With temperatures over the next few days running 25 degrees below normal (it’s not going to get higher than the teens), and 12 inches of snow already having fallen in March (7 inches above normal so far), Pudlick is not the only Minnesotan feeling the angst.

Dr. Chuck Schulz, head of psychiatry at the University of Minnesota School of Medicine, says he has detected a darkening mood among his outpatient clients, which he attributes to the lousy weather and lack of bright sunlight.

“I am not sure I am seeing major depression,” he said. “I think they are just not feeling that enthusiasm.”

No wonder, given that lack of sunlight can lead to seasonal affective disorder.

“We’ve had more cloud cover because of the stormy systems that have moved through, and we’ve had a lot of periods of mostly cloudy conditions since the beginning of February,” says Tony Zaleski, a meteorologist with the Twin Cities office of the National Weather Service.

“People might be feeling angry and despondent,” he said, “because last year we had a much warmer March than normal with little to no snow, and this year, the polar opposite, with people getting blindsided with much colder temperatures and much more snowfall in the Twin Cities.”

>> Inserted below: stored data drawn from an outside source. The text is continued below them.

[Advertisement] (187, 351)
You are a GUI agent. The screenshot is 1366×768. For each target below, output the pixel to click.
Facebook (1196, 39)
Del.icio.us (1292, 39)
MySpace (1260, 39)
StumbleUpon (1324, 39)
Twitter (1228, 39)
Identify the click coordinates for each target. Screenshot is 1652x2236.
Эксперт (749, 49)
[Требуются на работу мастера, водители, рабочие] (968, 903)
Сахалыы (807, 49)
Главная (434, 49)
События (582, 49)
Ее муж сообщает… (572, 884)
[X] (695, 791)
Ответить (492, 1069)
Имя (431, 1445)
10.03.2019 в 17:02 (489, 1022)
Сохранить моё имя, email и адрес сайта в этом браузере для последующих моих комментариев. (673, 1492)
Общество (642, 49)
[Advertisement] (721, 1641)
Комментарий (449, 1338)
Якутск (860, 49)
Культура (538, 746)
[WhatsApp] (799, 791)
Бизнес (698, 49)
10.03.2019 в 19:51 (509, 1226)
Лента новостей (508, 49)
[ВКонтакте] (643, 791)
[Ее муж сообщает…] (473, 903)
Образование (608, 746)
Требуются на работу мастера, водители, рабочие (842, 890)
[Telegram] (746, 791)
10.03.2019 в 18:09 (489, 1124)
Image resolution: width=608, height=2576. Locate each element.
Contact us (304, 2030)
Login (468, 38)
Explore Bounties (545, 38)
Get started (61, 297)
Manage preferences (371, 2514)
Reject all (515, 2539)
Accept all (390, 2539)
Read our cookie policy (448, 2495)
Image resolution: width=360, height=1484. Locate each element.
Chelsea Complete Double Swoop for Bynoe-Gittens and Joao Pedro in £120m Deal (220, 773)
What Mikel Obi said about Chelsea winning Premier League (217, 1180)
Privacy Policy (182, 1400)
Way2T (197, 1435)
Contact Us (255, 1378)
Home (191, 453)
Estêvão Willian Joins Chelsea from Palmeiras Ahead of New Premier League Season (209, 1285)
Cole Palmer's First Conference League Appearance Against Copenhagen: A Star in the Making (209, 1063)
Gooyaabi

At the Hennepin County Medical Center, the 103 psychiatric beds have been on average 94 to 95 percent full, and sometimes people must wait up to five days in the emergency units because all beds are occupied.

Dr. Eduardo Colon, vice chief of the psychiatric unit, blames the crush of people on the long winter, combined with a rotten economy, loss of jobs and financial insecurity.

“It seems we are seeing a lot more people coming in with mental health-related problems as well as chemical use,” he said. People are staying inside, not getting sunlight, feeling isolated; that can lead to depression, chemical use and more impulsivity, including suicidal thoughts and attempts, he said.

The weather bureau recorded about 2 inches of snow in the Twin Cities on Monday and more than 8 inches fell near Park Rapids.

Spinouts littered the roads in the metro area on Monday. The Minneapolis-St. Paul International Airport experienced a good number of delays, most of them arrivals, said spokeswoman Melissa Scovronski.

Below-normal temperatures will continue through the end of March, said Lisa Schmit, a meteorologist at the Weather Service.

The mercury was expected to fall to near zero Monday and Tuesday night in the Twin Cities. In Alexandria, temperatures will plummet to 5 to 10 below.

Metro temps will moderate later this week, with highs in the 20s on Thursday and Friday and the lower 30s on the weekend. That’s still 15 degrees below normal.

“These high temperatures we are forecasting are more typically our lows,” Schmit said.

More bad news: If you are thinking of planning a quick escape to warmer climes like the Caribbean or Florida, you can pretty much forget it, says Phil Oleisky, travel adviser with World Class Travel Leaders in Bloomington.

Airlines are packed full and charging premium rates and hotels are jammed for the next three weeks, Oleisky said.

“To go to Florida on March 30, nonstop, and come back a week later is $900,” he said. “And that’s just for the airfare.”